In order to process materials in digital form, one must first convert them to digital form. One of the goals of the computer scientists who support the digital humanities is to provide tools to help automate the process. For example, once we have scanned a document to create an image of the document, we would hope that optical character recognition (OCR) could automatically extract the text. Unfortunately, while OCR is a well-researched area, OCR of many digital documents is still far from perfect and requires some manual work to make the text acceptable. In addition, most annotation must be done manually.
How much effort is required for these steps? We will explore that question as we create sample archival materials from the archive of Grinnell’s Scarlet and Black, available at http://usiagrc.arcasearch.com/Research.aspx.
The excavation associated with the new HSSC uncovered a part of Grinnell history, a large rock, which some call the “Peace Rock”, that was buried in 1914. The Scarlet and Black of 22 April 1914 has a small piece on an assault on that rock, then termed the “Scrap Rock”, presumably in reference to the annual “Class Scrap”.

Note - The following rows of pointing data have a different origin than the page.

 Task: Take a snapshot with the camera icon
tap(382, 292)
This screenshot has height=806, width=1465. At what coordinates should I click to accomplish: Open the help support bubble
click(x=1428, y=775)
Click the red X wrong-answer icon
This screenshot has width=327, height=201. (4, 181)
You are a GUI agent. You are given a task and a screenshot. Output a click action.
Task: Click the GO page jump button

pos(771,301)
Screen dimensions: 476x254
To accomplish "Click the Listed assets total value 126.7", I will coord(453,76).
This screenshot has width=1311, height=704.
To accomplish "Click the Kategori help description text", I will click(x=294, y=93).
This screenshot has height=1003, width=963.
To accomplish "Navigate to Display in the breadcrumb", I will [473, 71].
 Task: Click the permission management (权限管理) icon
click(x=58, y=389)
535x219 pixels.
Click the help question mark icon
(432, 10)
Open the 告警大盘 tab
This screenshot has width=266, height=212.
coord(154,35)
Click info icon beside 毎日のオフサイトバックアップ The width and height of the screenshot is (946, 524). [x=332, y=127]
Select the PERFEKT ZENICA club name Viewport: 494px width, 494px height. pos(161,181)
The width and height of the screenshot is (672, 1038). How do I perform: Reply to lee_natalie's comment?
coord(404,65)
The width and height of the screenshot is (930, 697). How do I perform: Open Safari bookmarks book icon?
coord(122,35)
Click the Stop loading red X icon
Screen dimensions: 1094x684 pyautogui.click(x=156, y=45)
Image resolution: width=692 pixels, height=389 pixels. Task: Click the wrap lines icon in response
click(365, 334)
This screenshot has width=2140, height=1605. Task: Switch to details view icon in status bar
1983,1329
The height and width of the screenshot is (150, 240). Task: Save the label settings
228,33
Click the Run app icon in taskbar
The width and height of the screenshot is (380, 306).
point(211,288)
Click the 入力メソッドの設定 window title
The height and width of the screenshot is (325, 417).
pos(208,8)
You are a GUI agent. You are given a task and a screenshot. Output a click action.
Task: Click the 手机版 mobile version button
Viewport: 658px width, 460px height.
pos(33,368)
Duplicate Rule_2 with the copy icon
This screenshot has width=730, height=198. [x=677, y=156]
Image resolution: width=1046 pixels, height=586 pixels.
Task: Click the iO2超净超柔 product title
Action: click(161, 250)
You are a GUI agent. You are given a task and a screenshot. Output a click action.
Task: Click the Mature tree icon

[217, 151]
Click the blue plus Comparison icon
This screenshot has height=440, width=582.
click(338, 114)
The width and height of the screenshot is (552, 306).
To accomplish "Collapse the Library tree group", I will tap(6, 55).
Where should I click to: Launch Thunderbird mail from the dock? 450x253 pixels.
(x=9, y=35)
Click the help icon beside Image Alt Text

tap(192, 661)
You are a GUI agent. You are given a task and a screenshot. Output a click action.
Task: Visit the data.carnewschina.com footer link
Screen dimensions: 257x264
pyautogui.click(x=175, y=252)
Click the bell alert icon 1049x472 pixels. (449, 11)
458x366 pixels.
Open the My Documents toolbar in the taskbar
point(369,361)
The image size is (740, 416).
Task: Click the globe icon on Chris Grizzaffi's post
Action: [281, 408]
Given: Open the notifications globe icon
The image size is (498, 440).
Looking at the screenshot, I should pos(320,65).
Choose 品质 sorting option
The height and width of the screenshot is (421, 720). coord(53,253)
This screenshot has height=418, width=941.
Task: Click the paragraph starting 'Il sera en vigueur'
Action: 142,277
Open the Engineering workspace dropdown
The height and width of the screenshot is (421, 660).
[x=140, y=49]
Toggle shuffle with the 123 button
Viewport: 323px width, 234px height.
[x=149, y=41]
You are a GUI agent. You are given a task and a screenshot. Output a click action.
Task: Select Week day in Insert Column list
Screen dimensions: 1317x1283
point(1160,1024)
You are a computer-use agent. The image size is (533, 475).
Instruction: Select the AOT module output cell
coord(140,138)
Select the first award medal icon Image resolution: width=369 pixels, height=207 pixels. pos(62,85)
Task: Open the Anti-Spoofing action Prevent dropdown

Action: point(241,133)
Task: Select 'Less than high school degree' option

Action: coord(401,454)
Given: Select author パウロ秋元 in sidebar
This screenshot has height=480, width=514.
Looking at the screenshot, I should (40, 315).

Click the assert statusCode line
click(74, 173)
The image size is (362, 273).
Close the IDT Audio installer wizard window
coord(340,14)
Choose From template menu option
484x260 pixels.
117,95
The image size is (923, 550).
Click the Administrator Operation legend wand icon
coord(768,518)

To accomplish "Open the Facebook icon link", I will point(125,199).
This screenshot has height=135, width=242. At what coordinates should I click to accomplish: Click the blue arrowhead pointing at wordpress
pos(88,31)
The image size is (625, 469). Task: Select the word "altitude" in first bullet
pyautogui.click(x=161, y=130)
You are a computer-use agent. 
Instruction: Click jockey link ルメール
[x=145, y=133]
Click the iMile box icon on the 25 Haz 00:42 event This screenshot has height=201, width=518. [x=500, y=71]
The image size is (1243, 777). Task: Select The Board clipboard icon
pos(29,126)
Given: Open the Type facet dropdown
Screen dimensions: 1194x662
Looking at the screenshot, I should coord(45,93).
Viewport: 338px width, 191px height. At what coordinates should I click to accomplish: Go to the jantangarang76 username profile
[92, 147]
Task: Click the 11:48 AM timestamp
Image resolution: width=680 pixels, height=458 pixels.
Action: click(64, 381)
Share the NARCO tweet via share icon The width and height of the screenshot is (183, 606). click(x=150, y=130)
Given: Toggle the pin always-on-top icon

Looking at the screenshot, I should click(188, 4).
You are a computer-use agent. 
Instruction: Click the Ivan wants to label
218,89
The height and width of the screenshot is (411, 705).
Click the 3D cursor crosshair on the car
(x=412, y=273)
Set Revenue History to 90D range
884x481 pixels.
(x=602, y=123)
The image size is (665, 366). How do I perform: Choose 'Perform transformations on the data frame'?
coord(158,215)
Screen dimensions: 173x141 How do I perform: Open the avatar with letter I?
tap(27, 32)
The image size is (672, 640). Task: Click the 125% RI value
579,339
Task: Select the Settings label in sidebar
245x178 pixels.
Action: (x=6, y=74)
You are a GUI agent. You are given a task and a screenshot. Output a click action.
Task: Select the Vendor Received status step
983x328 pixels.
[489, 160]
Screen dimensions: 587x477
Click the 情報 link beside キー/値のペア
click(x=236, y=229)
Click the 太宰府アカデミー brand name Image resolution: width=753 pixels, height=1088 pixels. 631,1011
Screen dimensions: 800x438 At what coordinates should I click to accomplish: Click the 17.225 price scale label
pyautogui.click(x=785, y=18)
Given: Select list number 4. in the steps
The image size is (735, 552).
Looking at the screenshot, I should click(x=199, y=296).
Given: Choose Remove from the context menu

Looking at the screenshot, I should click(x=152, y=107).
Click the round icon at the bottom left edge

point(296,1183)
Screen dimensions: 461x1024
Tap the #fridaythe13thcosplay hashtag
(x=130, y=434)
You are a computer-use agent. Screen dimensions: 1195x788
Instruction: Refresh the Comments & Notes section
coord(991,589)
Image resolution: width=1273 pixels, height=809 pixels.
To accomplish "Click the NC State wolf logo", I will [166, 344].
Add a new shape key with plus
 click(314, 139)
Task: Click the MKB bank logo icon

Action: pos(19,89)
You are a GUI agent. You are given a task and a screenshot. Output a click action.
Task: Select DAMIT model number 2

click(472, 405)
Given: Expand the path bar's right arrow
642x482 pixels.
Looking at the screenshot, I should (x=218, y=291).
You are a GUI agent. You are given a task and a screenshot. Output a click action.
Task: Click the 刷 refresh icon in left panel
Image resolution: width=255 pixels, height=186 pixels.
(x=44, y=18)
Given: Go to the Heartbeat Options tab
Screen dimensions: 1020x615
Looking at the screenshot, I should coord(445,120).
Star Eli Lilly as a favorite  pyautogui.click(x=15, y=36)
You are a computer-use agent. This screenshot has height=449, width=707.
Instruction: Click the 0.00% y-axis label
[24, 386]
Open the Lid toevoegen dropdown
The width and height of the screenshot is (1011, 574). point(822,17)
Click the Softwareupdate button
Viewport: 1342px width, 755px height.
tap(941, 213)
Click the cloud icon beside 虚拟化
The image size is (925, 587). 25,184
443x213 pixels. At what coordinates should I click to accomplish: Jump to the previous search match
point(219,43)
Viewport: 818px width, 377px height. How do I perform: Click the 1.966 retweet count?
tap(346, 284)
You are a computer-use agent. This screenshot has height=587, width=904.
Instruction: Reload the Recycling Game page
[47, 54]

We have transcribed the page that contains that note and prepared a PDF of that same page.
Create an XML document that appropriately represents the page. You are responsible for inserting appropriate markup, choosing tags and attributes you consider appropriate. As you mark up the text, you should reflect on the different ways that others may use the page; for example, while some are likely interested in the main articles, others might be exploring the use of advertisements or even issues of layout.
On Friday, 8 May 1970, Grinnell College decided that the semester would end on Wednesday, 13 May 1970, the middle of week 14, and that all subsequent activity, including finals and commencement, would be canceled. A variety of associated information is presented in the Scarlet & Black of 15 May 1970.
We have prepared a copy of the OCR’d text from the front page of that issue and a PDF of that same page. You may note that while the OCR’d text contains most of the words on the page, it does not necessarily present them in the best form.
Identify five different types of errors in the OCR’d text, provide representative examples of each, and suggest techniques that might help the designer of an ORC algorithm address each problem.
In recent years, the appropriate response to the American flag and the national anthem have been debated, spurred, in part, by the decision of some to kneel during the anthem to express their dissatisfaction with the state of our country, particularly the treatment of members of minority groups by those in authority. Such conversations are not new. On 24 April 1969, a group of students flew the US flag upside-down to protest the Vietnam war.
We have prepared a PDF of the front page of the 2 May 1969 issue of the Scarlet and Black that reports on the controversy.
Create an XML document that appropriately represents the page. You are responsible for both transcribing the text and inserting markup. You may choose what tags and attributes you consider appropriate.